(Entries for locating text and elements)
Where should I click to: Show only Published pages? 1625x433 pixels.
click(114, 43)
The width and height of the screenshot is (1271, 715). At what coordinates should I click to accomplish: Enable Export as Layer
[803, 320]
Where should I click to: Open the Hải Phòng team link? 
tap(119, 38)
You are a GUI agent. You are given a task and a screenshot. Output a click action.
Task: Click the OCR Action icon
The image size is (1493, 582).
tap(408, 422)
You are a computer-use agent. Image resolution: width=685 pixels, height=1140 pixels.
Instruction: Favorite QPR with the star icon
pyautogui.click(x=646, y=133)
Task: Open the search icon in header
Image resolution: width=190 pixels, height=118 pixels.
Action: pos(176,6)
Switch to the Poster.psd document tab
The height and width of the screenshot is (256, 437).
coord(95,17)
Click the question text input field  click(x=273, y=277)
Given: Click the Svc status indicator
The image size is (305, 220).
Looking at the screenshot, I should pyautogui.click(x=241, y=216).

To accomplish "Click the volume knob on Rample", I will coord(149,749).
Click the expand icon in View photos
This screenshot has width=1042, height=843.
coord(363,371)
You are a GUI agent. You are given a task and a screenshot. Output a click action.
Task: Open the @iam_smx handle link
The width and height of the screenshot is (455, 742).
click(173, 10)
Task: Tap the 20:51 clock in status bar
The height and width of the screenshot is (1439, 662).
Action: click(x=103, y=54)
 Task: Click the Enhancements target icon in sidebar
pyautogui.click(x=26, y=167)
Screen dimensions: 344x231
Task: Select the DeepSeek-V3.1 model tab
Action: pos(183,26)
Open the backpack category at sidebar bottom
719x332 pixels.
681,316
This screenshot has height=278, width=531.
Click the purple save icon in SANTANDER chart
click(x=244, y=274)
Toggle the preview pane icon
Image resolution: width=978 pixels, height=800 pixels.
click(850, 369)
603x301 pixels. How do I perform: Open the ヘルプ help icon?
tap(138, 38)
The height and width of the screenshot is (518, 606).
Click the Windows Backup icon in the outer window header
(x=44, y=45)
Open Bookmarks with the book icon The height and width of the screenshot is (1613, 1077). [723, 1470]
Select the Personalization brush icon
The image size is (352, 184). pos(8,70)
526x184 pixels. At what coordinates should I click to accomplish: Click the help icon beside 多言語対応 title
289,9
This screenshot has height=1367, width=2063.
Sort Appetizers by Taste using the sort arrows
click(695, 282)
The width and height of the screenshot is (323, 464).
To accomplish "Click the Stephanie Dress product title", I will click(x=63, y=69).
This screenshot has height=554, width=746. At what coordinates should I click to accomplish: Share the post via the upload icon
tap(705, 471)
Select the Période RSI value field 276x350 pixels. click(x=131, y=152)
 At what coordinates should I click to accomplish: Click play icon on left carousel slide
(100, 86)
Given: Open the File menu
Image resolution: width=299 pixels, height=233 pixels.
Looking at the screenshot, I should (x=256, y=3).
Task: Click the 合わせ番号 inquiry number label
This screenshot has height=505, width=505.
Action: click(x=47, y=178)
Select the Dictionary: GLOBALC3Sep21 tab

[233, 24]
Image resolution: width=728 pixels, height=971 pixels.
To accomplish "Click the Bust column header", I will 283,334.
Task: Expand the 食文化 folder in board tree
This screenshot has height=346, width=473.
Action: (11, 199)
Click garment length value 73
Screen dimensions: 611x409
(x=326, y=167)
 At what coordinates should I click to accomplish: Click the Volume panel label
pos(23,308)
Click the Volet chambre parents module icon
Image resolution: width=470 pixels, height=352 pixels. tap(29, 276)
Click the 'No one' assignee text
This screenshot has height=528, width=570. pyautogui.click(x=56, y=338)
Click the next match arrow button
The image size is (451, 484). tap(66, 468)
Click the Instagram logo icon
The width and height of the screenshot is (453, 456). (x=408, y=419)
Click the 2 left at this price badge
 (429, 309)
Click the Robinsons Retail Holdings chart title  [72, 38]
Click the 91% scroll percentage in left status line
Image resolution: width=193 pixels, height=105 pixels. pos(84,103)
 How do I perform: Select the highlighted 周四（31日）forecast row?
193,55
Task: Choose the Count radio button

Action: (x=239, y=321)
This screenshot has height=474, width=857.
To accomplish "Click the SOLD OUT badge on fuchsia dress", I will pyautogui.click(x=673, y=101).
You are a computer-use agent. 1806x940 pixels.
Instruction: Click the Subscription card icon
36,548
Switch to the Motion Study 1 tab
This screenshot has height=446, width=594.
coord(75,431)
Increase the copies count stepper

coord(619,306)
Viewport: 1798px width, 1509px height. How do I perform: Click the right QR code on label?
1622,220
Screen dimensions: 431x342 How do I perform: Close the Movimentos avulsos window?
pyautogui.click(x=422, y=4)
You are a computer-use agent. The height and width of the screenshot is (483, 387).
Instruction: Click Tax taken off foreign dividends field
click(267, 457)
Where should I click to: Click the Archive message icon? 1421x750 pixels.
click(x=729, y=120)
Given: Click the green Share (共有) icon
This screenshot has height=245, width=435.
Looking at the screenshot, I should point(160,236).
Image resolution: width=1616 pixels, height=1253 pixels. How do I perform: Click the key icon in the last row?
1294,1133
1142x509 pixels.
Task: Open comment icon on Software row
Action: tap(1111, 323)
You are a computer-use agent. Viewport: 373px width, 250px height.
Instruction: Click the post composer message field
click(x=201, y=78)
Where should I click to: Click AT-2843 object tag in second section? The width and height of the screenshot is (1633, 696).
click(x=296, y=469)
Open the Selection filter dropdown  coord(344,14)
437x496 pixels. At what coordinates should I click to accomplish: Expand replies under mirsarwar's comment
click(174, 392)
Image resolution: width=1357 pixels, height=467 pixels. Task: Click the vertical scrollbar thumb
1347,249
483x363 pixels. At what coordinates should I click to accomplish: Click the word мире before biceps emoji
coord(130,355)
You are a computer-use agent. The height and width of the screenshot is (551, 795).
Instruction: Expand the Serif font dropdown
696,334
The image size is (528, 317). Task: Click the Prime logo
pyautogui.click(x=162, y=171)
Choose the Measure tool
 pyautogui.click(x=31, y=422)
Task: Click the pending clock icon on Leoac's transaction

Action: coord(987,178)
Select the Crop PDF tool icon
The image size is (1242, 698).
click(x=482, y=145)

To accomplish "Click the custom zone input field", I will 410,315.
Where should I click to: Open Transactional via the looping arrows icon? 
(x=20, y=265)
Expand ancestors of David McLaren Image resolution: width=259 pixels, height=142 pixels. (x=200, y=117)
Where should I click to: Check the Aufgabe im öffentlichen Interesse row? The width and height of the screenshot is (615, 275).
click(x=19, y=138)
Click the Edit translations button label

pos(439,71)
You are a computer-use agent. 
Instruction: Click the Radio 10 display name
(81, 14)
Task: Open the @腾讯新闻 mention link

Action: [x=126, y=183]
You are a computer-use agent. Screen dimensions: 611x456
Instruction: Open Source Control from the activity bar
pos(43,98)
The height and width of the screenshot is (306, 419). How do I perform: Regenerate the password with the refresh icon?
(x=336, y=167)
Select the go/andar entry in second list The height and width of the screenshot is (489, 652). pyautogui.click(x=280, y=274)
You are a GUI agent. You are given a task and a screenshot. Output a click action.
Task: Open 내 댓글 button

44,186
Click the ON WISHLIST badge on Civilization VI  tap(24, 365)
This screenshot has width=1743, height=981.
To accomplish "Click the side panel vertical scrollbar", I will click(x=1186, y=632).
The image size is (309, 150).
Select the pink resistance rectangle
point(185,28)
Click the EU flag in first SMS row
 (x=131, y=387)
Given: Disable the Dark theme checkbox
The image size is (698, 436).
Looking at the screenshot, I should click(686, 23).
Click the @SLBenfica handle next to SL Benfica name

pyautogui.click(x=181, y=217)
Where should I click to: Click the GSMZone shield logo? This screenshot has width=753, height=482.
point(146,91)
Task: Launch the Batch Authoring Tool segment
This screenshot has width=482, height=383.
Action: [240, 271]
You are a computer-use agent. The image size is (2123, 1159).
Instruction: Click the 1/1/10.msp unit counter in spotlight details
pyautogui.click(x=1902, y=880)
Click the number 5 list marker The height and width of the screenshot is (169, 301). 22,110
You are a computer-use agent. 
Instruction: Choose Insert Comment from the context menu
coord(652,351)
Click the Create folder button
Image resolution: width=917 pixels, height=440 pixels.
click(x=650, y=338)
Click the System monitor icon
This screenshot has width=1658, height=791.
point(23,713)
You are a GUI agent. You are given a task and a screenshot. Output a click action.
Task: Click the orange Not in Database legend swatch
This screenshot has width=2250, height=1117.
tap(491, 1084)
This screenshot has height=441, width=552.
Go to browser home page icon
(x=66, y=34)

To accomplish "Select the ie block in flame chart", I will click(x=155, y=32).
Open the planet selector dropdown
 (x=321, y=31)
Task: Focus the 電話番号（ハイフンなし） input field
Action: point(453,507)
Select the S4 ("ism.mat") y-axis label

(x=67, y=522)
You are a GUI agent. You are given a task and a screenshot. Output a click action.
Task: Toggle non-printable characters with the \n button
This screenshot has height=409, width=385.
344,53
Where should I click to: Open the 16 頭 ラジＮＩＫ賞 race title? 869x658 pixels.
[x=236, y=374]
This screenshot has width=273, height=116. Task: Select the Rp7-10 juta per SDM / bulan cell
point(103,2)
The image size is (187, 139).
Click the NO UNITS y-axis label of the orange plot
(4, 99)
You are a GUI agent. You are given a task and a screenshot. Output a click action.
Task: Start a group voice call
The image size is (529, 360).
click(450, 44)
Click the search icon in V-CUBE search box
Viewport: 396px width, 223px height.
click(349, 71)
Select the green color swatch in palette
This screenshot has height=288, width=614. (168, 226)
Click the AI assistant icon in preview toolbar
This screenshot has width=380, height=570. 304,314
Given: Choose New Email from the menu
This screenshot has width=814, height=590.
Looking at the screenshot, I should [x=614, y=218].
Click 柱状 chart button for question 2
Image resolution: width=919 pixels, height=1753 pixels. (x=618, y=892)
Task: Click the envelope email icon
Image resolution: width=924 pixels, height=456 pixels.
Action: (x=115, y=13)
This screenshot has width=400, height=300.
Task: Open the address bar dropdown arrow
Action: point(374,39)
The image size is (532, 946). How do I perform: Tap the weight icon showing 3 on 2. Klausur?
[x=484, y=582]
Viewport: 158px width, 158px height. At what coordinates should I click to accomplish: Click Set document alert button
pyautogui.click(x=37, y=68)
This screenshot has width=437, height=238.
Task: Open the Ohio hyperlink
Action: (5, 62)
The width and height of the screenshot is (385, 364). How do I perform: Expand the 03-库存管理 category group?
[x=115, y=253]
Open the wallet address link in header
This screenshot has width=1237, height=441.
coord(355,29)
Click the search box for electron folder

Directions for this task.
Could you print the lines from the line with "Expand ancestors of" to the line with "click(x=19, y=138)", both included, word for word?

Output for this exercise.
Expand ancestors of David McLaren Image resolution: width=259 pixels, height=142 pixels. (x=200, y=117)
Where should I click to: Check the Aufgabe im öffentlichen Interesse row? The width and height of the screenshot is (615, 275).
click(x=19, y=138)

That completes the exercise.